++++ Data

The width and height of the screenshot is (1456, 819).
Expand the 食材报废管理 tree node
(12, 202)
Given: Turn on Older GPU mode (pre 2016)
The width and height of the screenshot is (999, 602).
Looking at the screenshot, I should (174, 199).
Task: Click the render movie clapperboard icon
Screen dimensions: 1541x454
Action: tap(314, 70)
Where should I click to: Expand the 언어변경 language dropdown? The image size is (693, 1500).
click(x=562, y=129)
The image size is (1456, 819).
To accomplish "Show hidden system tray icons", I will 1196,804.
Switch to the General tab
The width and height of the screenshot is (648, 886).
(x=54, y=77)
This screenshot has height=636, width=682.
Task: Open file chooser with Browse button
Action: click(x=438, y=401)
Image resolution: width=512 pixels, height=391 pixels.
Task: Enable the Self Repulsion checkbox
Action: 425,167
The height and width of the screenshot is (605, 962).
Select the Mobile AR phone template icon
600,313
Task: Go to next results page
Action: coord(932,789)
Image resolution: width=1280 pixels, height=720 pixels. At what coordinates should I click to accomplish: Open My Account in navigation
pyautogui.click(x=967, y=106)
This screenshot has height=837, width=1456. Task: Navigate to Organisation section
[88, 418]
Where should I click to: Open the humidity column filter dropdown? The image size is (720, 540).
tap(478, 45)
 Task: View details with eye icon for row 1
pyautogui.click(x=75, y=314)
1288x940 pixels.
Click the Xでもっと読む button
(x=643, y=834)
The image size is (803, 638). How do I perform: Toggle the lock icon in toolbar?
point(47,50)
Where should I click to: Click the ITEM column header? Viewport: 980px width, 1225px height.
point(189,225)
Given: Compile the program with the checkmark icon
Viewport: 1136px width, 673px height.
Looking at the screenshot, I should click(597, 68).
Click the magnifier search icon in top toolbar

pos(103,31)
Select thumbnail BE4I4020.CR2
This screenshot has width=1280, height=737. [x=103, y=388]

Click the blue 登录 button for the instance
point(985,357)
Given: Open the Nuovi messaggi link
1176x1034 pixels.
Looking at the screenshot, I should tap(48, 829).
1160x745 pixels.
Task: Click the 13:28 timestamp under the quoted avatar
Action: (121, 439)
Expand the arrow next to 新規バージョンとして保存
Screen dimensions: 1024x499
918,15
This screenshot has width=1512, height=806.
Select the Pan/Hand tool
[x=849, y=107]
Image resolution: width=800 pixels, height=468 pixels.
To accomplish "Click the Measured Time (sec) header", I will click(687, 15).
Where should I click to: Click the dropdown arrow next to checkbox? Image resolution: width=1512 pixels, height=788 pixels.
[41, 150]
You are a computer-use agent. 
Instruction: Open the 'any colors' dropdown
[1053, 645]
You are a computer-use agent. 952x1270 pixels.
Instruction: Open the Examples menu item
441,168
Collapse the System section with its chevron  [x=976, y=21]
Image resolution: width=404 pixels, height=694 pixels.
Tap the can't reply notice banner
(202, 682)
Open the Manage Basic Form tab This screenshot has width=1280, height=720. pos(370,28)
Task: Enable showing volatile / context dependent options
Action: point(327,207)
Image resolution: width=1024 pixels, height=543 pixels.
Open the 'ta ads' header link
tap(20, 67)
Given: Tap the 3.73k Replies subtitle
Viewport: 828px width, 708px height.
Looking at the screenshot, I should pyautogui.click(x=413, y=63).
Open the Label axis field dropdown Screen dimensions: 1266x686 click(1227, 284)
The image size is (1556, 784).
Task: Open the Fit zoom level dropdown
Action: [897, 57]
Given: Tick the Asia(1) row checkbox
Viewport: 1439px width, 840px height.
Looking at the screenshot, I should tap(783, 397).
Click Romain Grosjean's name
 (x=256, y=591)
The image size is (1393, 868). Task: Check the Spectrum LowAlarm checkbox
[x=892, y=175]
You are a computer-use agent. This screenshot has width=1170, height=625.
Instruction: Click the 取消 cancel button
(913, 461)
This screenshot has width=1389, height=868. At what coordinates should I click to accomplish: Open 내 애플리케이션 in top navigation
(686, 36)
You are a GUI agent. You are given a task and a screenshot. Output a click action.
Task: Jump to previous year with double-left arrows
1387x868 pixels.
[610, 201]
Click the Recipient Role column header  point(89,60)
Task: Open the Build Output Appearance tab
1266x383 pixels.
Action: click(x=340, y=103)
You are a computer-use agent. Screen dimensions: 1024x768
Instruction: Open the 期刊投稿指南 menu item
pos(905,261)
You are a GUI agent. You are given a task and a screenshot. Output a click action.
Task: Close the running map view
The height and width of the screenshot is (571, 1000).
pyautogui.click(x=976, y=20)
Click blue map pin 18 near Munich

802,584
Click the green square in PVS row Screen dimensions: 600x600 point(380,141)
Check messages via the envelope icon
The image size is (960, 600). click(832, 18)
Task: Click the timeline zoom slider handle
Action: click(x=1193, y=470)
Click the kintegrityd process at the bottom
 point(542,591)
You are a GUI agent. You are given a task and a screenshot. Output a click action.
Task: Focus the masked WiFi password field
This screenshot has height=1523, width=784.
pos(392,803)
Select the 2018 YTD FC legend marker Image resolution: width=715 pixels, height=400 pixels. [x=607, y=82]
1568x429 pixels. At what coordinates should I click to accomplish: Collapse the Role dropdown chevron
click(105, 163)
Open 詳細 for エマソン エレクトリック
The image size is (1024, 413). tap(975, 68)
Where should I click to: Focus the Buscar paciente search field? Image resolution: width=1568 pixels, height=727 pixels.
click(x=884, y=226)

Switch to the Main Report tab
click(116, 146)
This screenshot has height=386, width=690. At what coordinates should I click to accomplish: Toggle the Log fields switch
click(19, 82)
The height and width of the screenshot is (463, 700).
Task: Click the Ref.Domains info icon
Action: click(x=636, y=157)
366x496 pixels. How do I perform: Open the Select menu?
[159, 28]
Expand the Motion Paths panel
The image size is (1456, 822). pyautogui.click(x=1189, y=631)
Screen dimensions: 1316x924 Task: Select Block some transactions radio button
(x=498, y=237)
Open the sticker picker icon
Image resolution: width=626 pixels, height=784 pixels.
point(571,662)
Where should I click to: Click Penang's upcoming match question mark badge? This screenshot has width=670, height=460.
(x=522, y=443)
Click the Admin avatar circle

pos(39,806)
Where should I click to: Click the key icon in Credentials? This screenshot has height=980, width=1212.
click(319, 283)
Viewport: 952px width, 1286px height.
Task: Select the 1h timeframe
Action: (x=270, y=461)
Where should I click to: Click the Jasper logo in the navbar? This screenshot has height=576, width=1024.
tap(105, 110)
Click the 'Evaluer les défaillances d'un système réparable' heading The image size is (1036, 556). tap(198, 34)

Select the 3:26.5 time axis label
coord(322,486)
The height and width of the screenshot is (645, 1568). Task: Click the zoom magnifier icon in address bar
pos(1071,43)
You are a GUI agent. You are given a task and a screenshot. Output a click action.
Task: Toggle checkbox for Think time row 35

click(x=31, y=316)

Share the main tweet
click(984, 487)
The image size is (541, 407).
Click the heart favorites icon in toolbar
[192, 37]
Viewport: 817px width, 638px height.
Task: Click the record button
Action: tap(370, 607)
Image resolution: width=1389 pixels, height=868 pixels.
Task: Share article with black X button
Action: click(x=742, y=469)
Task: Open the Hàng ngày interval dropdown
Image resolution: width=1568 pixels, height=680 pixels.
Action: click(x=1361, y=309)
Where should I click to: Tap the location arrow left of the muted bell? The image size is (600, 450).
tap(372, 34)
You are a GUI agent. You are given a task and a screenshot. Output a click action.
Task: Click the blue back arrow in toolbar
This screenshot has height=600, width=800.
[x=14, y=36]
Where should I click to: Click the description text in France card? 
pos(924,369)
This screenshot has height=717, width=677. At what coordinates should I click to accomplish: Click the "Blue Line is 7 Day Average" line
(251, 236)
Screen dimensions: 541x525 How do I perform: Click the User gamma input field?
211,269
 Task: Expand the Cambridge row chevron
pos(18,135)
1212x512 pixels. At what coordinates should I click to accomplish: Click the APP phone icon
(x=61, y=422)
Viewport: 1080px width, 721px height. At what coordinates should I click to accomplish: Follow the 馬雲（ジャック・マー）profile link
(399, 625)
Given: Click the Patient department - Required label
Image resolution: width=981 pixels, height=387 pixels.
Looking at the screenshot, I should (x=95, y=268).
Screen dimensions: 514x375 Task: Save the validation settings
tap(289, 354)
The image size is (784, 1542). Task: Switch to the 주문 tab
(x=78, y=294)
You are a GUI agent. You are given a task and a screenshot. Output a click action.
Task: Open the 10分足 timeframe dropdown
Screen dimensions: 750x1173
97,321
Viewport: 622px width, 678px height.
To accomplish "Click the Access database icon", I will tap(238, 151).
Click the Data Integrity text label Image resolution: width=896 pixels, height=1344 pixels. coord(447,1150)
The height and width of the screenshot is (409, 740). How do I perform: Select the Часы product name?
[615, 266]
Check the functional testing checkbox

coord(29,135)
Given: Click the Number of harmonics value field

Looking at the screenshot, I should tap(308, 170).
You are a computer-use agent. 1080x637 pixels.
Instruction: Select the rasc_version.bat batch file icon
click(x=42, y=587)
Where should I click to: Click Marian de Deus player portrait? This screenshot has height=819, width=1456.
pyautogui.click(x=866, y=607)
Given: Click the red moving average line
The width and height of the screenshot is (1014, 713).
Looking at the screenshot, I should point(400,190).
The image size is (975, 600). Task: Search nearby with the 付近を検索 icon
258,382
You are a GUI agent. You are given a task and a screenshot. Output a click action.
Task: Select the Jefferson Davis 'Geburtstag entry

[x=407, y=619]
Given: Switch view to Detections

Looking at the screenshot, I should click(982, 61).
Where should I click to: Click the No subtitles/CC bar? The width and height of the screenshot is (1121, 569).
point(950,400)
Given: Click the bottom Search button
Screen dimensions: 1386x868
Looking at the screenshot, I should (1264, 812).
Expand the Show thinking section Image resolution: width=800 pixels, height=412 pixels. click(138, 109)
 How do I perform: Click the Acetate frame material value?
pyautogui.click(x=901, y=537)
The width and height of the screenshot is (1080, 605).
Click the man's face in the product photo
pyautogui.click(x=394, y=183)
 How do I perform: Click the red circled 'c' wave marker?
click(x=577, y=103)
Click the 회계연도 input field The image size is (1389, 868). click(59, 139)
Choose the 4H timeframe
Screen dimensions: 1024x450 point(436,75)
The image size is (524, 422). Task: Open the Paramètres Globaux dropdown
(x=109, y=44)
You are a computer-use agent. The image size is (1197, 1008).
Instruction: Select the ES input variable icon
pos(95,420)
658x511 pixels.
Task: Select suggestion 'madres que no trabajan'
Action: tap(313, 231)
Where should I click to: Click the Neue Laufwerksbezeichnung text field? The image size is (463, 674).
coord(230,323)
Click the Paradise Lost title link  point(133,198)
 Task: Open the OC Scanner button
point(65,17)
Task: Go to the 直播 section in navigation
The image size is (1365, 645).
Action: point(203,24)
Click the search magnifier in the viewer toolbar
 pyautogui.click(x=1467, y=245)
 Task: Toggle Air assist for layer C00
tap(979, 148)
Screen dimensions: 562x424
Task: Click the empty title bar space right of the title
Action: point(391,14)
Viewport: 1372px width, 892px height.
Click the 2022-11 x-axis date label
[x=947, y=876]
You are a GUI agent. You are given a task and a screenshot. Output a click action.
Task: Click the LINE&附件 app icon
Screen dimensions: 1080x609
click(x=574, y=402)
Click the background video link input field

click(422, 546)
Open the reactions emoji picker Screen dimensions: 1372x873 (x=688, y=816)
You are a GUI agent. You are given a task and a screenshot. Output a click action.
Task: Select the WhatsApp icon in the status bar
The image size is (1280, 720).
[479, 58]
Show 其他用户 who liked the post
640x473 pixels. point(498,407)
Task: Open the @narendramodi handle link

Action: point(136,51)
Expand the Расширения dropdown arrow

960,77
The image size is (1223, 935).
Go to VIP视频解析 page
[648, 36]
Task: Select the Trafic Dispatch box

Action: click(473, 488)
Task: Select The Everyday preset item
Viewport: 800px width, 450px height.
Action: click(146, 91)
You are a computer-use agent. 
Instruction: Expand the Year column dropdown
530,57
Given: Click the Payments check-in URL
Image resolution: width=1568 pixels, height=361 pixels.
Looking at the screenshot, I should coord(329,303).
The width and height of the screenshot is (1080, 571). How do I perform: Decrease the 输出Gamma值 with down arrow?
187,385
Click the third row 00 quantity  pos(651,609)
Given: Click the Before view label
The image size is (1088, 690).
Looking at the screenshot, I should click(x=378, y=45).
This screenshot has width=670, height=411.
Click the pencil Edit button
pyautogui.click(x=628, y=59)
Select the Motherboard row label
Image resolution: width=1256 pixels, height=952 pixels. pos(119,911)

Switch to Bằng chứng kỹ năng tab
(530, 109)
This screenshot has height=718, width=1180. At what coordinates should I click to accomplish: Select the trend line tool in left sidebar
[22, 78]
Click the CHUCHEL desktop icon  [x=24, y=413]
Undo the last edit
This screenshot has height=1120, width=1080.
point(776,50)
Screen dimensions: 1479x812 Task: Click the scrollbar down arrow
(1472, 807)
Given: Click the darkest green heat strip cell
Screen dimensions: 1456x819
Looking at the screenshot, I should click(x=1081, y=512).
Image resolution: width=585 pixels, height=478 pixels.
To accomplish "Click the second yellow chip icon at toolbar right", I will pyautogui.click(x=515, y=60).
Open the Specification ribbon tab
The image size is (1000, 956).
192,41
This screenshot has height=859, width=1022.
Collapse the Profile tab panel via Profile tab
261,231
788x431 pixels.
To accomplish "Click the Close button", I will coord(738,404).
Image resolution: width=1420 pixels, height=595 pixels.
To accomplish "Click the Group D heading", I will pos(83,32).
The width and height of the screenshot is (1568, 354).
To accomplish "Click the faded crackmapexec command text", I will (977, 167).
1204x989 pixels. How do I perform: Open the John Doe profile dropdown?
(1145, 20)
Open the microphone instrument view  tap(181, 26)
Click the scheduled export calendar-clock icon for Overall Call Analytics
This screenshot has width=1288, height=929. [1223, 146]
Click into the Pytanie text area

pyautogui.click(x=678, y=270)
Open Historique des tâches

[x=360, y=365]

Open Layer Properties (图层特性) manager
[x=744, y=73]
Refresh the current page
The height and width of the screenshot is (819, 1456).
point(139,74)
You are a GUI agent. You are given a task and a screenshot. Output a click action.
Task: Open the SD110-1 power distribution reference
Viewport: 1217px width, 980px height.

++++++++

_Problem requirements_. Retype the stretch of the data above from the line that contains "Given: Tick the Asia(1) row checkbox" through the line that contains "pyautogui.click(x=976, y=20)", with both of those lines included.

_Right answer_.
Given: Tick the Asia(1) row checkbox
Viewport: 1439px width, 840px height.
Looking at the screenshot, I should tap(783, 397).
Click Romain Grosjean's name
 (x=256, y=591)
The image size is (1393, 868). Task: Check the Spectrum LowAlarm checkbox
[x=892, y=175]
You are a computer-use agent. This screenshot has width=1170, height=625.
Instruction: Click the 取消 cancel button
(913, 461)
This screenshot has width=1389, height=868. At what coordinates should I click to accomplish: Open 내 애플리케이션 in top navigation
(686, 36)
You are a GUI agent. You are given a task and a screenshot. Output a click action.
Task: Jump to previous year with double-left arrows
1387x868 pixels.
[610, 201]
Click the Recipient Role column header  point(89,60)
Task: Open the Build Output Appearance tab
1266x383 pixels.
Action: click(x=340, y=103)
You are a computer-use agent. Screen dimensions: 1024x768
Instruction: Open the 期刊投稿指南 menu item
pos(905,261)
You are a GUI agent. You are given a task and a screenshot. Output a click action.
Task: Close the running map view
The height and width of the screenshot is (571, 1000).
pyautogui.click(x=976, y=20)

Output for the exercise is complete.